> [Written task 1]: Repeat the part of the passage on heart rate monitor training that opens with the words containing "intuition or estimate" and closes with "and Buzzichelli 2015).".

> [Document text]:
________________

To see the difference of influence of the use of

HRM with the control group was done independent

statistical test sample t test on post-test data between

TG and CG. The results show that there is no

significant difference P = 0.195 (P> 0.01).

Based on the results of data analysis, it appears

that the use of HRM in endurance aerobic exercise is

more optimal in improving aerobic capacity. This is

because when a football player using HRM to

control the intensity of the exercise will be easier for

himself to determine the speed of running. When the

heart rate shown at the polar clock is too high

beyond the heart rate of the training target at that

point then the practicing player will reduce the

running speed so that the expected workout intensity

is achieved. In contrast to players who practice

without HRM, which controls their speed only by

intuition or estimate only. While in the training

period, a practicing person must adhere to the

intensity of the planned exercise (Bompa 1999;

Bompa 2006; Bompa and Carrera 2005; Bompa and

Haff 2009; Bompa and Buzzichelli 2015).

________________

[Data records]
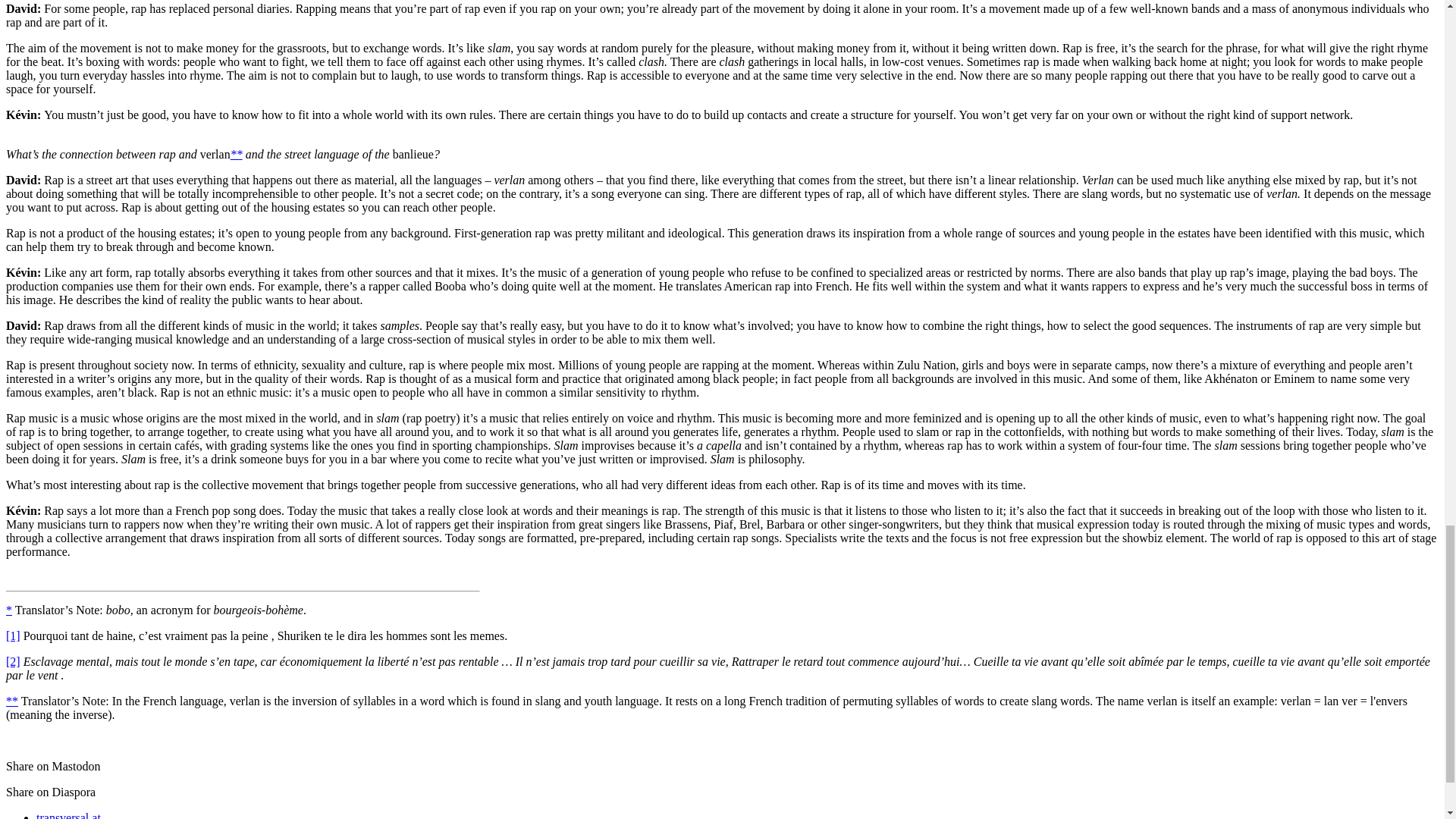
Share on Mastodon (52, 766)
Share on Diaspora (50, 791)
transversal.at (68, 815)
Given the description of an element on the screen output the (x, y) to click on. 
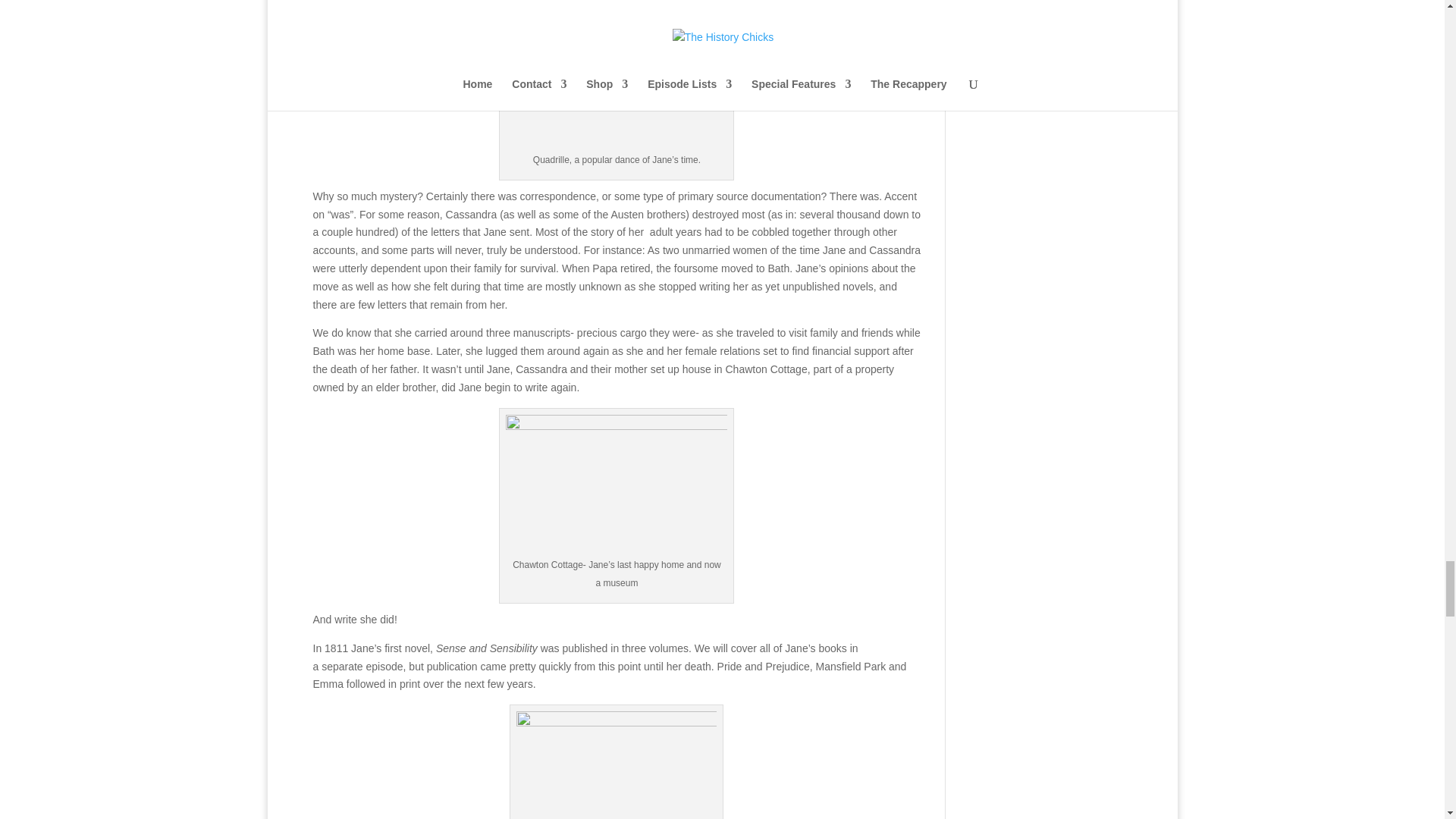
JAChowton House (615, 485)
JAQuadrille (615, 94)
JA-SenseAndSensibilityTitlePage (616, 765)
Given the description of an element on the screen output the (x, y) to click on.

________________

> [Written task 2]: Present the entries from the line containing "JAChowton House (615, 485)" through the last line of the entries as a numbered list, leaving out any blank lines.

> [Full response 1]:
intuition or estimate only. While in the training

period, a practicing person must adhere to the

intensity of the planned exercise (Bompa 1999;

Bompa 2006; Bompa and Carrera 2005; Bompa and

Haff 2009; Bompa and Buzzichelli 2015).

> [Full response 2]:
1. JAChowton House (615, 485)
2. JAQuadrille (615, 94)
3. JA-SenseAndSensibilityTitlePage (616, 765)
4. Given the description of an element on the screen output the (x, y) to click on.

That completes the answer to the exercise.